TRAVAIL À FAIRE
[1] Répondez aux questions suivantes à l'aide du texte sur la santé et la prévention en Chine.
(a) Où et à quelle date le Club Acteurs de la Prévention a-t-il tenu sa première rencontre de l'année ?
(b) Vers quoi l'Occident tente-t-il de faire évoluer son système de santé ?
(c) Quelle est la spécialité d'Isabella Obrist ?
[2] Poursuivez le texte sur la santé et la prévention en Chine en reprenant après sa dernière phrase.

SECTION DE TEXTE
Pour sa première rencontre de l’année, le Club Acteurs de la Prévention a réuni plusieurs intervenants à l’INJS le mardi 30 janvier, tous témoins et experts du changement de paradigme qui s’est opéré en Chine depuis le début de la mondialisation, notamment en matière de santé et de prévention.
A l’heure où l’Occident tente de faire évoluer un système de santé dominé par le curatif vers davantage de prévention, la Chine s’occidentalise et voit ses habitudes de vie, d’alimentation, de consommation, changer radicalement.
Isabella Obrist, thérapeute, spécialiste de la médecine traditionnelle chinoise, a évoqué les dangers de la mondialisation de l’alimentation sur les modes de vie dans l’Empire du Milieu. Rappelant que l’un des piliers de la médecine chinoise est la cuisine qui nous permet par la manière de s’alimenter, de bénéficier des bienfaits d’une diététique ancestrale reposant sur l’équilibre entre température du corps et des aliments, l’harmonie des cinq éléments et des cinq saveurs agissant tant sur l’énergie vitale, la digestion, le bien-être, la longévité.

ENTRÉES FOURNIES

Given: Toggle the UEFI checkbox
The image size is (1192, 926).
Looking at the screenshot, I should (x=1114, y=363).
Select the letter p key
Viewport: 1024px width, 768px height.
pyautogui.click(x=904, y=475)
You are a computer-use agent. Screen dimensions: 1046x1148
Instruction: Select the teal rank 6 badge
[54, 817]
--
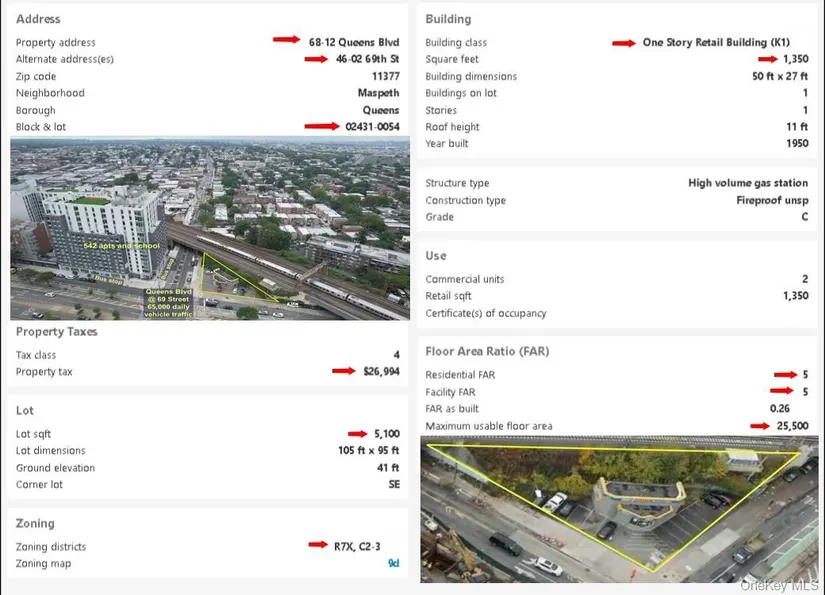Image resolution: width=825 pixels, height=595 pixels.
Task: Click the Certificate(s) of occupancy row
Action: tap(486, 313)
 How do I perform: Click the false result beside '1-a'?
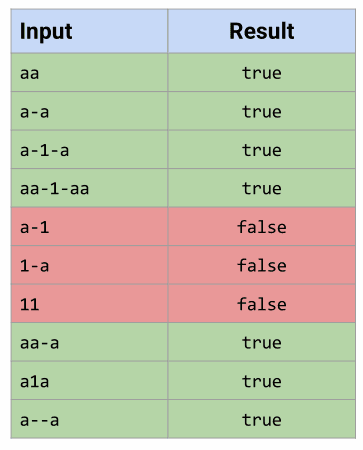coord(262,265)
* * *
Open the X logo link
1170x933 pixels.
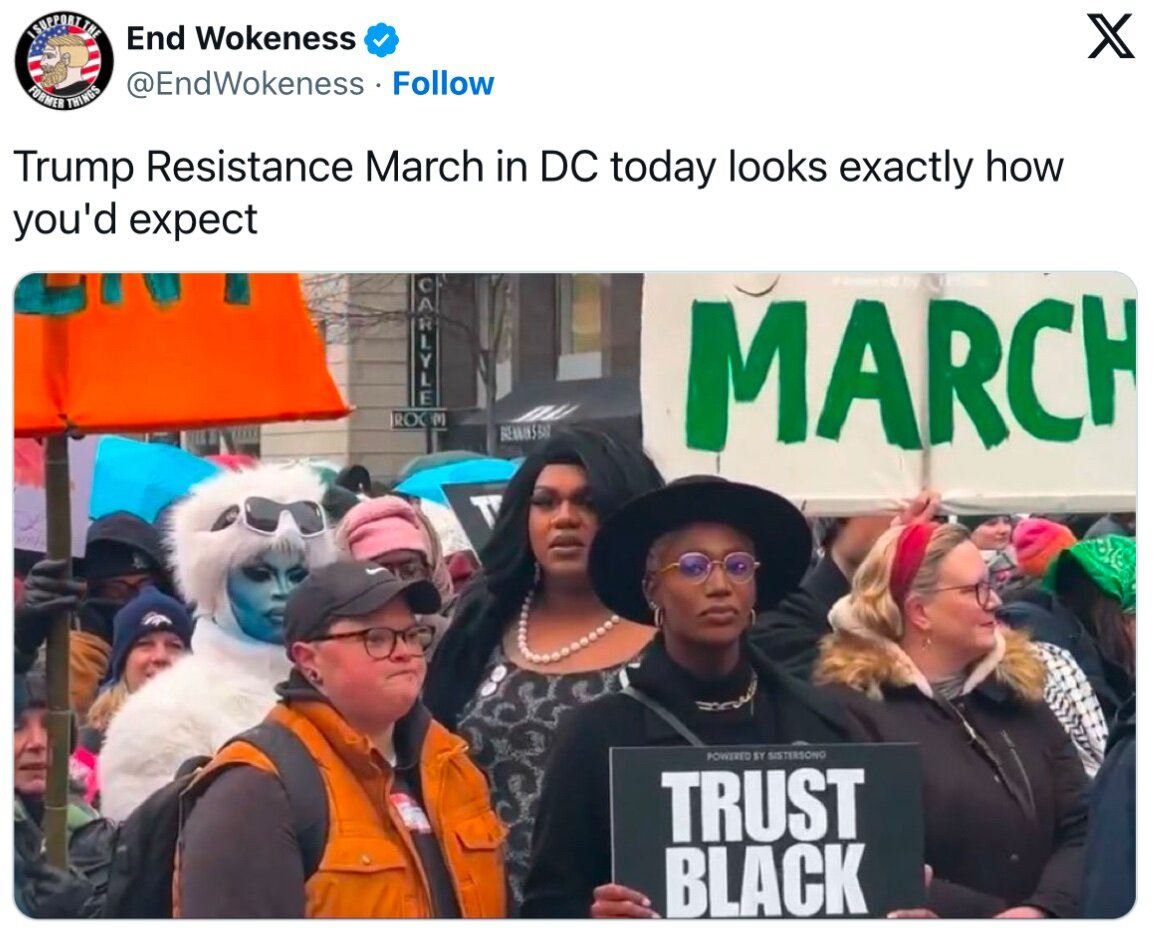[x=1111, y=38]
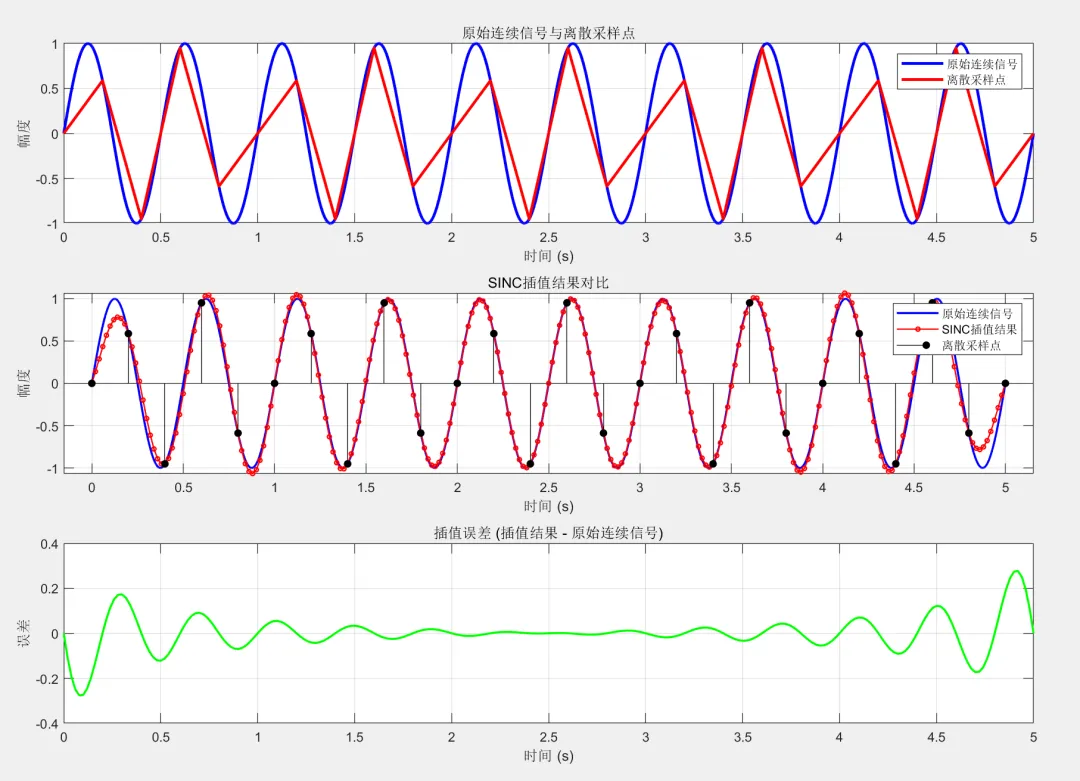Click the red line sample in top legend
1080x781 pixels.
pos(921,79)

RÉSULTATS
[1]
(a) À l'INJS, le mardi 30 janvier.
(b) Vers davantage de prévention.
(c) Elle est thérapeute, spécialiste de la médecine traditionnelle chinoise.

[2]
Grâce à son livre et à son site internet “Petit Ventre Heureux”, Isabella publie des recettes et donne des cours de cuisine et de nutrition pour réapprendre à nous alimenter sans nous affamer, ou nous priver, y compris pour les femmes enceintes. Elle préconise de s’alimenter avec des aliments de saison, des épices qui font chauffer le corps”et activent la digestion, pour activer le “feu digestif”.
Par ailleurs, il semblerait que les chinois et les européens, ayant une histoire, des traditions et une génétique différente réagissent différemment au même régime alimentaire. Si les chinois revenaient aux modes d’alimentation de leurs ancêtres , l’obésité et le diabète seraient d’ores et déjà des fléaux du passé!
Emmanuel Bonhomme, PDG de Johnson & Johnson France Medical Devices, qui a vécu et travaillé en Chine pendant plus de vingt ans, a pu observer des changements apparemment anecdotiques, mais devenus prégnants dans le mode de vie chinois, qu’il s’agisse du remplacement de la bicyclette par l’automobile dans certaines provinces, ou de l’arrivée des fast-foods, et de la mode d’une alimentation importée dés que la population accédait à un certain niveau de vie.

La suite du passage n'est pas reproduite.